A week after graduating from Columbia Journalism School, David P. Alexander made his way into a Cambodian jungle to shoot a story about illegal poaching for an non-governmental organization (NGO). Though he was not there for a traditional news outlet, he was doing exactly what he wanted to do: he was producing compelling videos about important subjects.
These days, Alexander can be found filming around the globe or editing from his base in Tel Aviv. He has worked with several nonprofits and NGOs from Lebanon to Israel and Palestine, Papua New Guinea, Haiti, Central and South America, and across East Africa.
Alexander says he does not see this work as necessarily journalistic, as he gets hired to tell specific stories on behalf of foundations with vested interests, but he does it because it fulfills the reasons he set out to be a journalist in the first place. “I get to travel, meet interesting people, and tell interesting stories with video as the medium. Also, some of my work has resulted in serious investments in the communities I am working in, so in that sense, it is having more of an impact than if I did some average reporting for a traditional news outlet.”
We asked Alexander about his experience with NGOs, and his advice for other journalists seeking to tell similar stories for foundations and nonprofits.
CV: What do you consider yourself these days? A journalist? A videographer? An editor?
DA: My main job is to condense complex information into short, entertaining and informative visual narratives. Sometimes I work as a director, sometimes as an editor, sometimes as 2nd or 3rd camera. I basically wear a lot of different hats in order to make each project the best it can be.
CV: How did you start working for nonprofits and NGOs?
DA: After graduating from Columbia Journalism [School] in 2011, I immediately took a job working with the Wildlife Alliance, an NGO based in Cambodia. Literally within the same week as graduation, I found myself in the Cambodian jungle filming stories about illegal poaching, wildlife trafficking, and eco-tourism. It was hard work and rough conditions, but also a lot of fun.
CV: What was the transition from working at a place like the Wall Street Journal to this?
DA: I had been freelancing for WSJ in New York before working with the Wildlife Alliance, where I realized that I was getting to do the exact same thing I loved about video journalism, but was allowed to be more creative in the filmmaking process. Journalism doesn’t allow for a lot of the fun storytelling techniques you can use when making short films for foundations and NGOs.
CV: How has working for NGOs allowed you to be more creative?
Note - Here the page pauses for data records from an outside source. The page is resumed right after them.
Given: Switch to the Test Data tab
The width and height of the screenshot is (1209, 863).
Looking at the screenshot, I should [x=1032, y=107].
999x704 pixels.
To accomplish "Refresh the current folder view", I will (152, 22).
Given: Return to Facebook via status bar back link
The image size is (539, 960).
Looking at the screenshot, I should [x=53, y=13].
DA: I just think that in traditional journalism you are under a microscope. If for one second someone perceives you as being biased, your whole career is in jeopardy. With NGO filmmaking, it is understood from the beginning that you are working to tell specific stories. Once you put that “bias” out there, you are basically free to do whatever you want to tell the best story. Fun music, color correction, non-linear storytelling… these are all things that are easier to do when working with a foundation. If I was a print journalist it may be different, but for people who work with video, I think there is a lot more freedom outside the traditional journalistic channels.
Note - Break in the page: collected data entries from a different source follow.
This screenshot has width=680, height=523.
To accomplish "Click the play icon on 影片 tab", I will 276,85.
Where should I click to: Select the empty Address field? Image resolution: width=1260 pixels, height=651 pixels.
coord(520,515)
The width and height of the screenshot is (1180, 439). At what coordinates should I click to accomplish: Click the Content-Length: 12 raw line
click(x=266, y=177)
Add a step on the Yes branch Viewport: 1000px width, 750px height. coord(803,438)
CV: How many people do you work with? Is it just you or do you have a crew?
DA: It always depends. Sometimes I will be on the road with just a DSLR, operating as a one-man band. Other times we have three larger cameras (Canon C300s) a sound man, producer, etc.
CV: How much direction do you usually get for your pieces?
DA: I work with a strong team. For example, the Senior Executive Director of the Starkey Hearing Foundation is also a filmmaker, so he provides valuable insight into what the foundation needs from each film. There is a good balance of creative freedom, and educated direction.
CV: If you found yourself disagreeing with the policies of one of your clients, would you still do the job?
DA: I would probably try to understand why they are doing something I disagree with, and then address that in the film. If it was really something deplorable I would probably walk away from the project. Luckily, I have only worked for foundations who I believe are doing positive things in the world. It’s another reason I enjoy this line of work. I have seen tangible, positive changes as a result of the films I have created.
CV: What would you advise to video-journalists who have the desire to travel, meet interesting people, and tell interesting stories with video like you?
DA: It’s different for everyone. When I was 23, I moved to Israel and was working as a freelancer, and I left at age 25 with a lot of credit card debt. When I moved to Cambodia a few years back, it was because I already had a job there. I would say if you are young and can afford to be broke, then just go out there and produce a ton of content, and try to develop a style and make a name for yourself. If you are getting older and need to be more financially responsible, find a foundation you like and approach them. Who knows? Maybe they need an in-house filmmaker for a few months.
CV: How would you advise journalists who are working with NGOs?
DA: I mean, at the end of the day you are getting hired to tell the NGO’s stories, so don’t get all high and mighty about being a journalist. Use your skills to distill their message into great stories. If you think what they are doing is cool, you will probably feel good about your work.